Konu açıldığında bana hep der ki; önce giden sen olur isen o kolunda ki dövmeyi sildirmeden yatırmayacağım seni o mezara. Hale bak ya.. Öldüğüme mi yanayım? Yoksa onca sevdiğim, üzerimde taşımaktan gurur duyduğum, yaptırdığımda babamdan dünya kadar azar işitmeme neden olan dövmemi kaybetmeme mi?
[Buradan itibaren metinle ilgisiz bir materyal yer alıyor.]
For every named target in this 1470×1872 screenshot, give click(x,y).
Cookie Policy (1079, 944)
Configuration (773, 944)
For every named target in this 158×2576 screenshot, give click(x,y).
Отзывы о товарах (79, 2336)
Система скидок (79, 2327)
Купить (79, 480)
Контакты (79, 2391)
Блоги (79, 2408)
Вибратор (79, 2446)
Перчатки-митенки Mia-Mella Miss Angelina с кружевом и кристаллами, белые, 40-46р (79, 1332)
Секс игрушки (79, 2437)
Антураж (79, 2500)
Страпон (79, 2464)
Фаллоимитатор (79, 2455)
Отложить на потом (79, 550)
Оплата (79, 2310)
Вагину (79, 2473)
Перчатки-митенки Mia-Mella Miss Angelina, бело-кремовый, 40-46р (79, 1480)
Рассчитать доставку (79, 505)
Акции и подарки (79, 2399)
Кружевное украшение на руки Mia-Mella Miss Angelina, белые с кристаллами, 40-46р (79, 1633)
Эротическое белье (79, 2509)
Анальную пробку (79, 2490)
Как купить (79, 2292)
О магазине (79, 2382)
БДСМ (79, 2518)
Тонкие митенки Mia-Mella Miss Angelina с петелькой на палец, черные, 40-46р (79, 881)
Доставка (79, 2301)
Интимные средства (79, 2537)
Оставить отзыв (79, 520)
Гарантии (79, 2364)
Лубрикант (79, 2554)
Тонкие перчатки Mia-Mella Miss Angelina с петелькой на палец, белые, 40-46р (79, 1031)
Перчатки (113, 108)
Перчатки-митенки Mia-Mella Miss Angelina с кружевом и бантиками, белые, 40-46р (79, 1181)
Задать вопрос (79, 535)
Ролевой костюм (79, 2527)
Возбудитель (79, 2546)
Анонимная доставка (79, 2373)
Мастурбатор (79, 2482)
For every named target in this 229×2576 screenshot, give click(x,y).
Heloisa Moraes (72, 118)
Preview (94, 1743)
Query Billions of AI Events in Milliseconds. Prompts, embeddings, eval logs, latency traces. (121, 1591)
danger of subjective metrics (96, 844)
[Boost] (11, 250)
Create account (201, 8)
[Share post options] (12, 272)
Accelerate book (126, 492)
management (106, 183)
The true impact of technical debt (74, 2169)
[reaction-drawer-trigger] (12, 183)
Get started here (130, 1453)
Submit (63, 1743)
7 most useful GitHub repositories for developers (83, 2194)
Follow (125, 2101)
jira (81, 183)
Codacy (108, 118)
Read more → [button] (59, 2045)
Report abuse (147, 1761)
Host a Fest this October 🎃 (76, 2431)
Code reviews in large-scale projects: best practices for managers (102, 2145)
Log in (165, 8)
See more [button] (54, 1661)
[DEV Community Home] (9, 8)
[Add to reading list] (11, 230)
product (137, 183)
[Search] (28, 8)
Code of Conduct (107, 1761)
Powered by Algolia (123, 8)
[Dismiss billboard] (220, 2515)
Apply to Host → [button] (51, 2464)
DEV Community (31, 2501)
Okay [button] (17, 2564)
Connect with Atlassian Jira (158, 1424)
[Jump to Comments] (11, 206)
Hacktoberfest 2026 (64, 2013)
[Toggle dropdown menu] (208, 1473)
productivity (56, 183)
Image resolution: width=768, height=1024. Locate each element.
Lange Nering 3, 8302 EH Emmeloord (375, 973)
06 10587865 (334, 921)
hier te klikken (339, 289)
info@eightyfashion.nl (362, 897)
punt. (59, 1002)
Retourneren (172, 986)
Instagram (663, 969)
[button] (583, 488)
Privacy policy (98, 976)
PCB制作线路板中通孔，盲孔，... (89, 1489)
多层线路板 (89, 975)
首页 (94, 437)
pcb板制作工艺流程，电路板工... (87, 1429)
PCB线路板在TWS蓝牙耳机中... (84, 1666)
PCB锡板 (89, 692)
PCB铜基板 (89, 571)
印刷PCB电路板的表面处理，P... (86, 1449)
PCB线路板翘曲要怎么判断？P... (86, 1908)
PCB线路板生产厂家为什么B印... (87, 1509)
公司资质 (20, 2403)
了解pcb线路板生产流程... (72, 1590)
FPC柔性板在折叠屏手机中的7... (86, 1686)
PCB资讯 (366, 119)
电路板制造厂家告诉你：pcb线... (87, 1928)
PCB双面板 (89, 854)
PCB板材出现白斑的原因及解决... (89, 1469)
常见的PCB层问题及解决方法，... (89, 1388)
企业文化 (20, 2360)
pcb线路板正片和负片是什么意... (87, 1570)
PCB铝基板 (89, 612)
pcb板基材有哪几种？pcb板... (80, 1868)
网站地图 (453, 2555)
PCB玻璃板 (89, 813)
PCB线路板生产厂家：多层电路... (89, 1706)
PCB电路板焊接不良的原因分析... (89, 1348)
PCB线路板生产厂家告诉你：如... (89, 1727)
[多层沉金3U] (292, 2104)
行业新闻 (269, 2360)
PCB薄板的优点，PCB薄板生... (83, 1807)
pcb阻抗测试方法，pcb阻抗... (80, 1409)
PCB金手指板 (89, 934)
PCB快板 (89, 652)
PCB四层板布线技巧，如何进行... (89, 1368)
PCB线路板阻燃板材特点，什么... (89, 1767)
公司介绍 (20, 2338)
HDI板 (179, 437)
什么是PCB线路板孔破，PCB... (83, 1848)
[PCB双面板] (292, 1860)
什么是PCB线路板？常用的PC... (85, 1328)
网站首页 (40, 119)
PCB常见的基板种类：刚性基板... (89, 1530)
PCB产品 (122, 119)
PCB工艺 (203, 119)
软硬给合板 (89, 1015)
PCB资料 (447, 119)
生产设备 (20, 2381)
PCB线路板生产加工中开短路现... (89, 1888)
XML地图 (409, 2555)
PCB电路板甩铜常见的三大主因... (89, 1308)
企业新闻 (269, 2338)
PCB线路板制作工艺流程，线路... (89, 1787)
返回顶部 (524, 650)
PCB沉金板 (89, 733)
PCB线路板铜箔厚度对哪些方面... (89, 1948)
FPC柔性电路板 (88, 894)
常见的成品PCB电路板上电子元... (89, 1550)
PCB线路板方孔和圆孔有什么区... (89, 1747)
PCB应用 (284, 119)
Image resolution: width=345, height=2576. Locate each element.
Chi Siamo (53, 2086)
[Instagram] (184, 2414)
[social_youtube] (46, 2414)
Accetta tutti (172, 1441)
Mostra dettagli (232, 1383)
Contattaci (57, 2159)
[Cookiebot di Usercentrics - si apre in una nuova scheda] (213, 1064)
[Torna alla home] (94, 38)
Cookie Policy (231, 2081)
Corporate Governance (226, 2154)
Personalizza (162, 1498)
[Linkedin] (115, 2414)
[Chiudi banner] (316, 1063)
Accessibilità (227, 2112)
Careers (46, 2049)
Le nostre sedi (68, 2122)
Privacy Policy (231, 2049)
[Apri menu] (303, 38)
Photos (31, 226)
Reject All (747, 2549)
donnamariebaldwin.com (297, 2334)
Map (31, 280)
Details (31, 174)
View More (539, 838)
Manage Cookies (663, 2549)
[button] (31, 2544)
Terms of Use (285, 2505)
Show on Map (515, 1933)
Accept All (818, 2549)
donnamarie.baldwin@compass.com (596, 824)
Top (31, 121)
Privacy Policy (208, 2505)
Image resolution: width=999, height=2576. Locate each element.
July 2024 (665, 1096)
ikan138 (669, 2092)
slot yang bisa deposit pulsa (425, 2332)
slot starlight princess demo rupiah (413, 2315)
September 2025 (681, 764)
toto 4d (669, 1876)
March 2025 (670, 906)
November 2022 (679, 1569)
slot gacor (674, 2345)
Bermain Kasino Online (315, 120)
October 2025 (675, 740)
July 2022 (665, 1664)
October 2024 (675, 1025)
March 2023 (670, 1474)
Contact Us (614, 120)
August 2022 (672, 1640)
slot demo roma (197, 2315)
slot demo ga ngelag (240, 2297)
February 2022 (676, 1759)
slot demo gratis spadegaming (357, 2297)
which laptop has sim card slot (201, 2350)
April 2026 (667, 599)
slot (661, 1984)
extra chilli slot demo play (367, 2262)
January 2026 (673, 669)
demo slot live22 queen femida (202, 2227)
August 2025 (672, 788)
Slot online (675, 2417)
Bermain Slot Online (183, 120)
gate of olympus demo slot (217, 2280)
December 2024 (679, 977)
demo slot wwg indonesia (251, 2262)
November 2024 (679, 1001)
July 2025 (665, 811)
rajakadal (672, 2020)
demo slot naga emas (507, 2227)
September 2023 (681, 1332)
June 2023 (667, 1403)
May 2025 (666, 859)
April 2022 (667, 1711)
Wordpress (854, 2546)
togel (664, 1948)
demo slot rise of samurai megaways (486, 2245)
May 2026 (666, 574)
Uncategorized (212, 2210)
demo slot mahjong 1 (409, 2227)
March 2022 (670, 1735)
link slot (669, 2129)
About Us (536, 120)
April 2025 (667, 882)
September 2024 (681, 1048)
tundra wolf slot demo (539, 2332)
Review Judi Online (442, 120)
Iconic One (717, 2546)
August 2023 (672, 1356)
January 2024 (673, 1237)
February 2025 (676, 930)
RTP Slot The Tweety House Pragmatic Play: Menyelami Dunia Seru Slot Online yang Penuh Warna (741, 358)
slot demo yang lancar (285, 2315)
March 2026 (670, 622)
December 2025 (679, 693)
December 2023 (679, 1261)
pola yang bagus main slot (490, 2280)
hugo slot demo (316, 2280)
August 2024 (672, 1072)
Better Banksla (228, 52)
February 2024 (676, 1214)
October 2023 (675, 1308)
Gerçi bilmediği, henüz kulağına gitmemiş olan, ama, gitmesine ramak kalmış olan bir planım var! Yaklaşın, yaklaşın... Sizlerle paylaşacağım bu sırrımı da... Vasiyetimi yaptırıyorum yakında noter tasdikli. Aynen şunlar yazılı olacak:
-Öldüğümde yakın beni! Gömülmek istemiyorum. Ölmekten değil, gömülmekten korkuyorum!
-Küllerimi, kiralayacağınız son model siyah bir porsche 911 ile, son kez tüm İstanbul’u gezdirip bana, denize dökün birinci köprüden geçerken! O muhteşem manzarada asılı kalıp yayılayım özgürce..
...
Ha, bu arada baba, bak buradan söylüyorum; iyi dinle!
Gerçi oyunun kullanma kılavuzunun sonunda ki boş sayfaya da yazdım ya. Neyse. Belki okumayı unutursun. İyi dinle!
‘’Senden önce gidersem oyunun diğer bölümünü oynamaya, aldığın toplu aile mezarının en sağ tarafına göm beni. Her zaman ki gibi sırtım dönük olsun sizlere...’’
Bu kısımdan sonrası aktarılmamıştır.